> YANG DIMINTA:
Tolong ambil seluruh blok teks di bawah ini dan tuliskan ulang tanpa mengubah satu huruf pun.

Basa-Basi #22 : Masyarakat Indonesia, Siapkah Dewasa ?


Sore ini kembali ada panggilan hati untuk menulis.

Sebenarnya ini cuma basa-basi biasa, layaknya ibu-ibu yang ngerumpi di teras tetangganya, atau seperti bapak-bapak yang mengobrol dikala istirahat bertani di dangau. Jadi sebenarnya tidak ada hal yang bagus dari basa-basi saya, biasa saja, sama seperti obrolan batin, sama seperti kata hati yang susah untuk diungkapkan.

*

Pemerintahan Indonesia Terlalu Lembek?

> DAFTAR DITAMPILKAN:
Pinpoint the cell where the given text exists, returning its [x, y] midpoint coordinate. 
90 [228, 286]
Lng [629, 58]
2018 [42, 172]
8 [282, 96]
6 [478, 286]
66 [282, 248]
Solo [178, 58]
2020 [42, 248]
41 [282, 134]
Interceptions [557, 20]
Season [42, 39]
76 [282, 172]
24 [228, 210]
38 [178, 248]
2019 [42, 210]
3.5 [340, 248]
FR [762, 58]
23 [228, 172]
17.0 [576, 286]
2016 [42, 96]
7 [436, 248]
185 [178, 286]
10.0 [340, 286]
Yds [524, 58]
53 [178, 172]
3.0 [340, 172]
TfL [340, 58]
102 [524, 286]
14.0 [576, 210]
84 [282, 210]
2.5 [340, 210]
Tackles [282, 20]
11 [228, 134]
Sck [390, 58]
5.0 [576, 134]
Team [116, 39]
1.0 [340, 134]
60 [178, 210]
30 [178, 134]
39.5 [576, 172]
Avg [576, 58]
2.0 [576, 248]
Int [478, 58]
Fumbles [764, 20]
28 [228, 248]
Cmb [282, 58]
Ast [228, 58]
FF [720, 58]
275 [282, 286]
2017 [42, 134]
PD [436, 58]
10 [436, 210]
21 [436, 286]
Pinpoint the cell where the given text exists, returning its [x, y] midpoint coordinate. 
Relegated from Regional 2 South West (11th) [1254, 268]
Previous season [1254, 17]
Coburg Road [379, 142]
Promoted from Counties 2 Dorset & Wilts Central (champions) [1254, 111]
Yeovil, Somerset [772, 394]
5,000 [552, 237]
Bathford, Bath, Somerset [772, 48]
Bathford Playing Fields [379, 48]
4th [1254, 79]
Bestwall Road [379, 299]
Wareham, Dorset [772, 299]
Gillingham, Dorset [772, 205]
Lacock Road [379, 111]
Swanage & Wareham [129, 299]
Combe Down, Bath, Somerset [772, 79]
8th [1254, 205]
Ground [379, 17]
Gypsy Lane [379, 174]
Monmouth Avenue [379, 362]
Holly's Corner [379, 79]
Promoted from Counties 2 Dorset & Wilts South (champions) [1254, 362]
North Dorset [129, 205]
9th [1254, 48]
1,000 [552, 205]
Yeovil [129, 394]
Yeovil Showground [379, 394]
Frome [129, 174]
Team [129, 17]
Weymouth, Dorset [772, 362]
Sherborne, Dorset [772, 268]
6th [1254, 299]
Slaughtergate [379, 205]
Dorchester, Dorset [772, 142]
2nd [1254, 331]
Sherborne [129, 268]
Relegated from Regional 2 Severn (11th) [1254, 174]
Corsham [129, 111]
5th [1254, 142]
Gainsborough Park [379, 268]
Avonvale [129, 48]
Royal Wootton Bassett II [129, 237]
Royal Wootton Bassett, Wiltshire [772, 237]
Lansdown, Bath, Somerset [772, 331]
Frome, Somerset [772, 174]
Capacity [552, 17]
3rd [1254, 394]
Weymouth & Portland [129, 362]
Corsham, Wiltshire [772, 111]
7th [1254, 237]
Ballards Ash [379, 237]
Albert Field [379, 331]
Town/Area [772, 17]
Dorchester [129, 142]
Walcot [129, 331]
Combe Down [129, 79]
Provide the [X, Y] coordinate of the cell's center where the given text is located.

> JAWABAN LATIHAN:
Basa-Basi #22 : Masyarakat Indonesia, Siapkah Dewasa ?


Sore ini kembali ada panggilan hati untuk menulis.

Sebenarnya ini cuma basa-basi biasa, layaknya ibu-ibu yang ngerumpi di teras tetangganya, atau seperti bapak-bapak yang mengobrol dikala istirahat bertani di dangau. Jadi sebenarnya tidak ada hal yang bagus dari basa-basi saya, biasa saja, sama seperti obrolan batin, sama seperti kata hati yang susah untuk diungkapkan.

*

Pemerintahan Indonesia Terlalu Lembek?